Предоставленный отрывок ->
━━━━━━

Перейти к основному контенту

Писатель Ольга Медведкова: «К выученному языку возникает особое отношение»

Искусствовед и писательница Ольга Медведкова живет во Франции с 1991 года и работает во французском национальном центре научных исследований (CNRS). С 2014 года она пишет прозу на французском языке. Недавно у нее вышел второй роман Les anges stagiaires («Ангелы на стажировке», изд. Cent mille milliards). Ольга Медведкова рассказала RFI о том, как в советской России из нее пытались воспитать французскую аристократку, магии Парижа, любви к Виктору Гюго и подслушанном языке.

Ольга Медведкова в студии RFI
Ольга Медведкова в студии RFI ©RFI
Реклама

RFI: Вы живете во Франции уже больше двадцати лет, работаете во французском национальном центре научных исследований (CNRS), вы занимаетесь историей искусства и написали множество работ по искусствоведению. Вы также пишете художественную прозу на французском языке и недавно у вас вышел второй роман. Он называется Les anges stagiaires, «Ангелы на стажировке». Почему вы решили писать на французском языке?

━━━━━━

Исходные данные ->

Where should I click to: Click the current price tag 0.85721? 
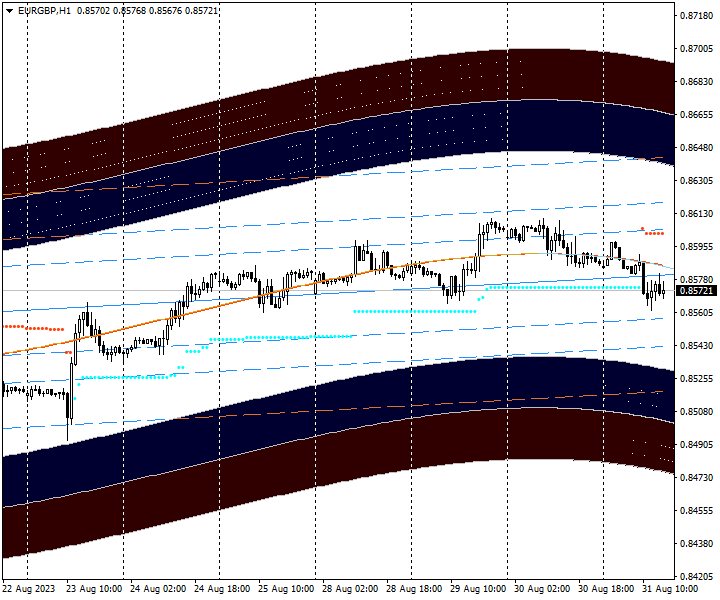[696, 290]
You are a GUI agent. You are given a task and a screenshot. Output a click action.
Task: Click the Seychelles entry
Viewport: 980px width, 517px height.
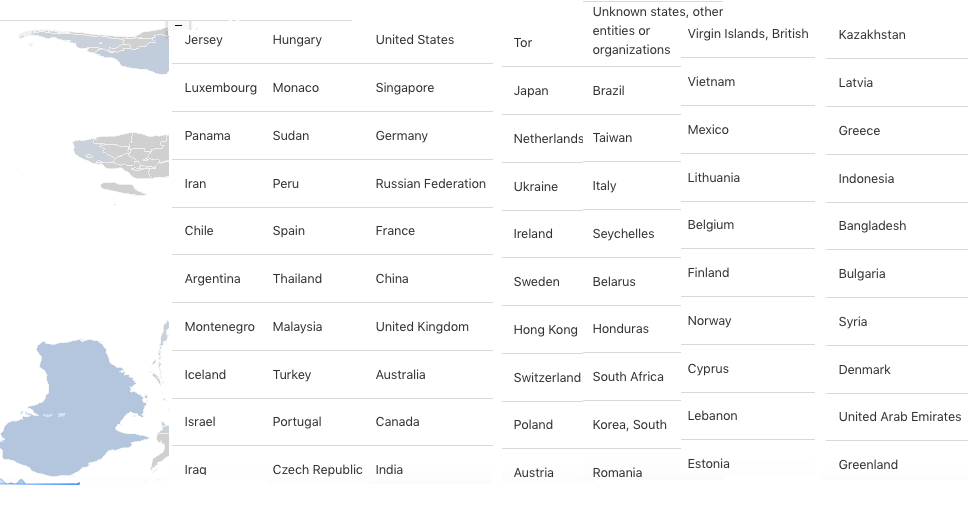tap(623, 234)
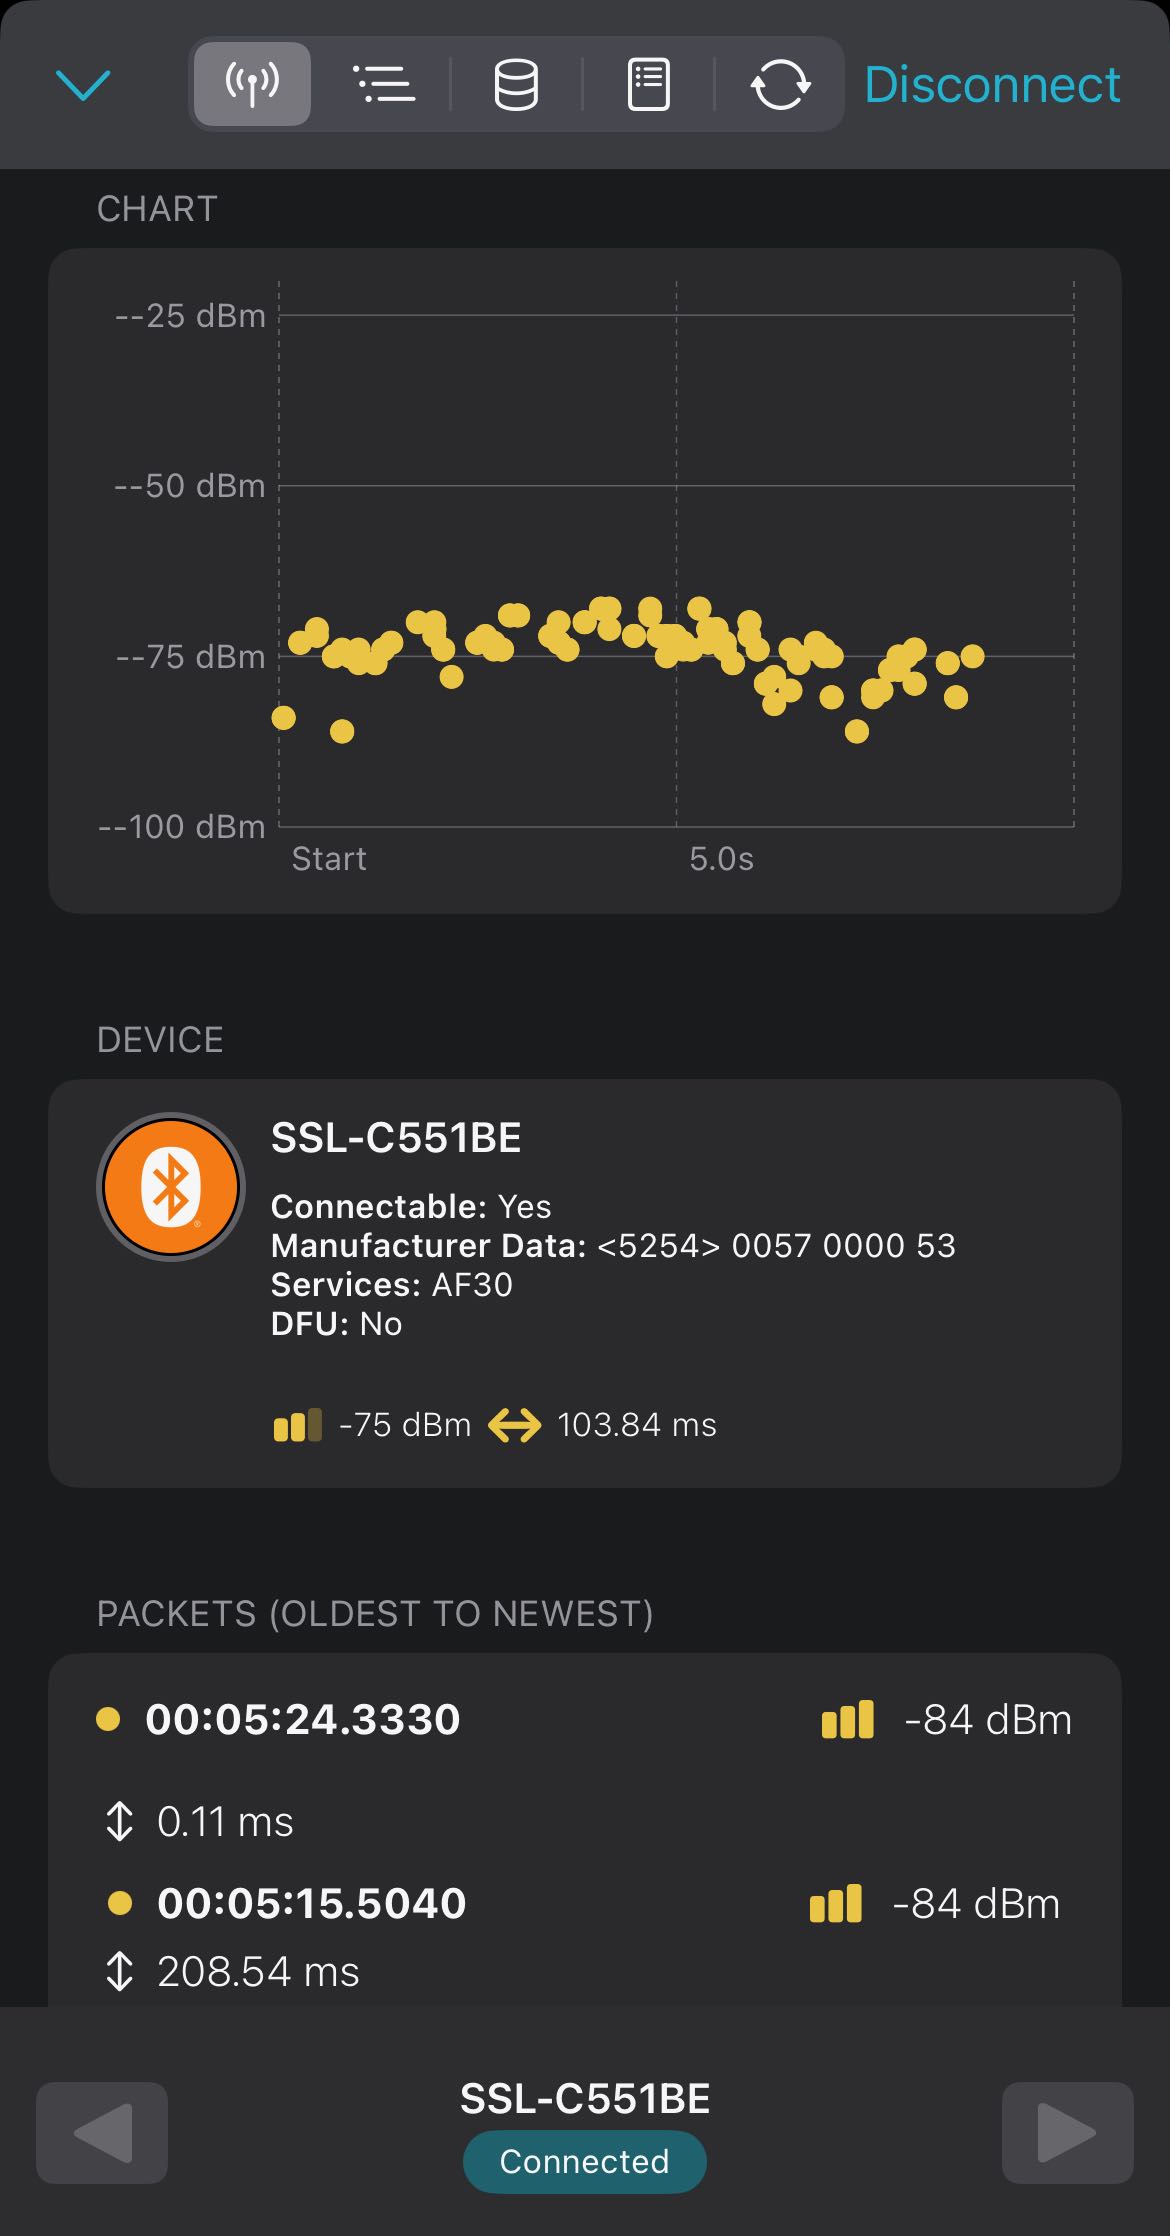Select the packet at 00:05:15.5040
This screenshot has height=2236, width=1170.
[x=311, y=1904]
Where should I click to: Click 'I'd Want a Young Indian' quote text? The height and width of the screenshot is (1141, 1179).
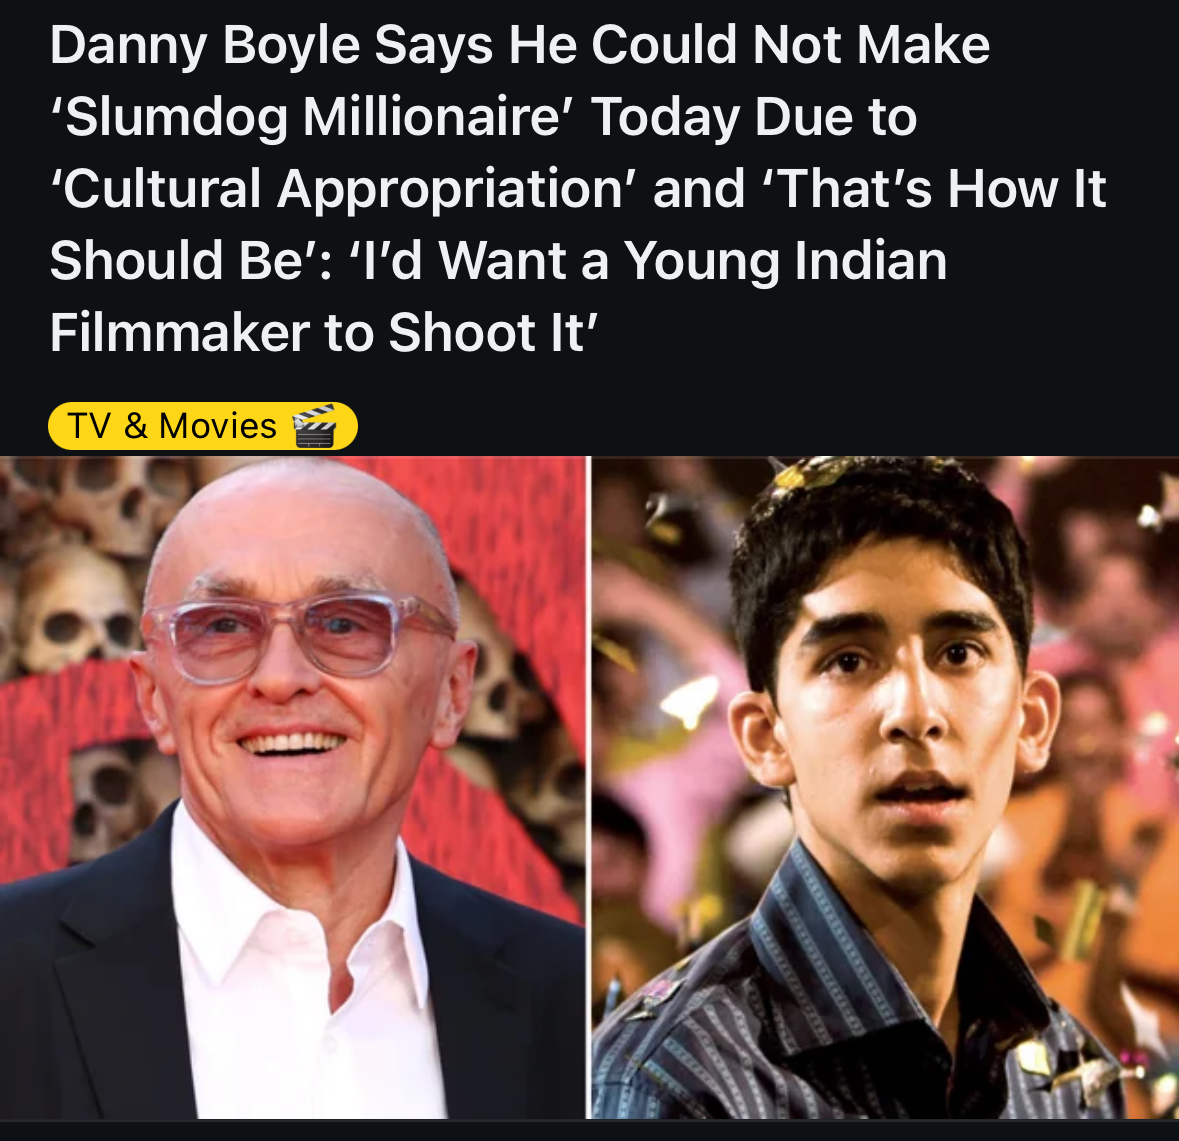click(647, 261)
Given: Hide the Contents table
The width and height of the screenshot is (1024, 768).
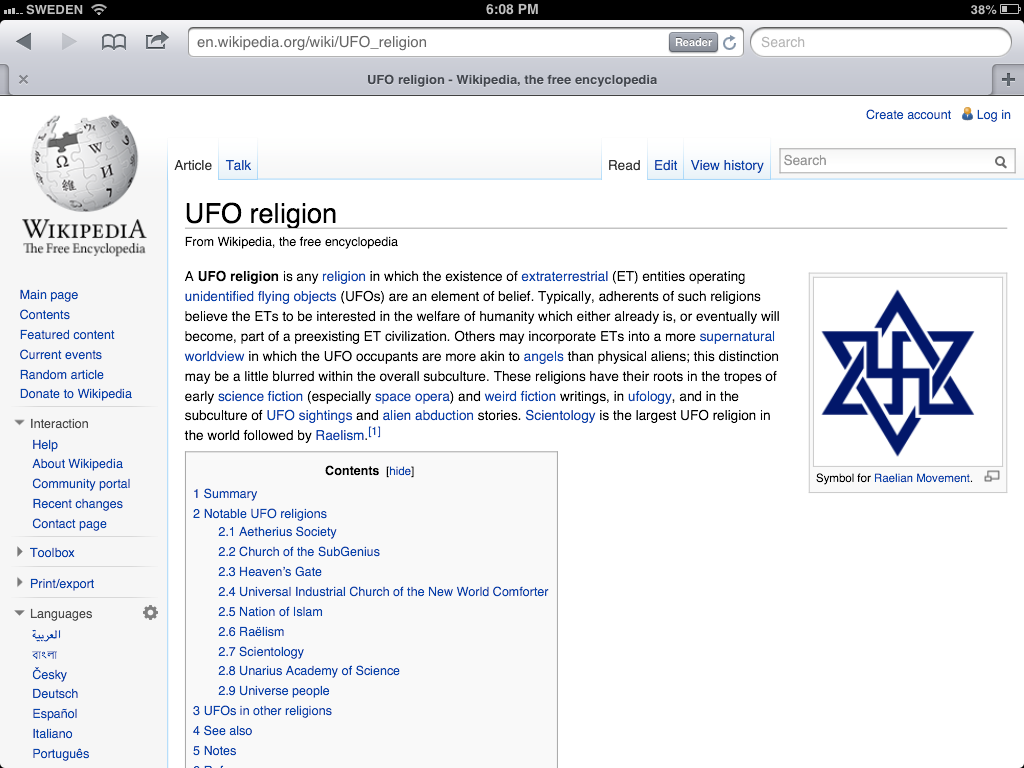Looking at the screenshot, I should pos(400,471).
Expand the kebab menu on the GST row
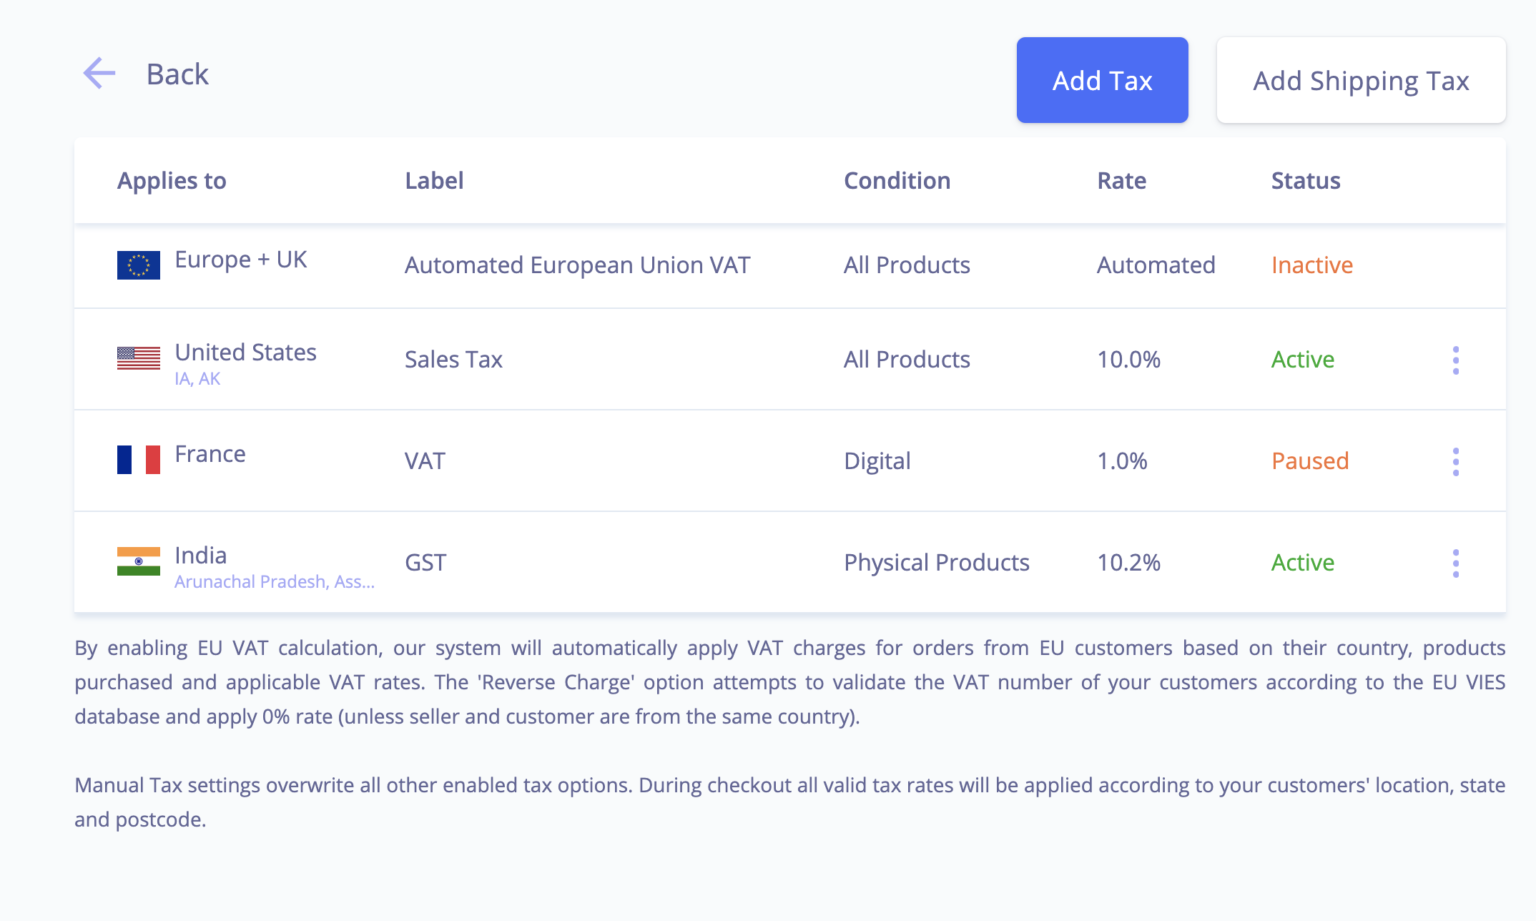Viewport: 1536px width, 921px height. [1455, 562]
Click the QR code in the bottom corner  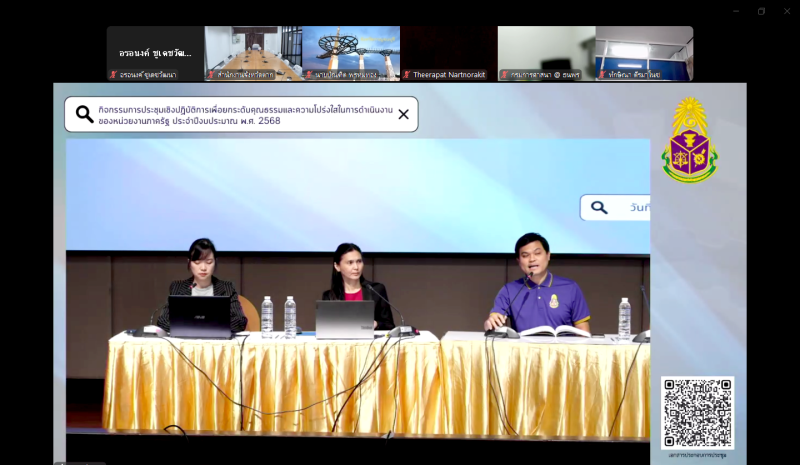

━━━━━━

Условие задания ->
С какого года, согласно отрывку выше, Ольга Медведкова пишет прозу на французском языке?

Ответ ->
С 2014 года.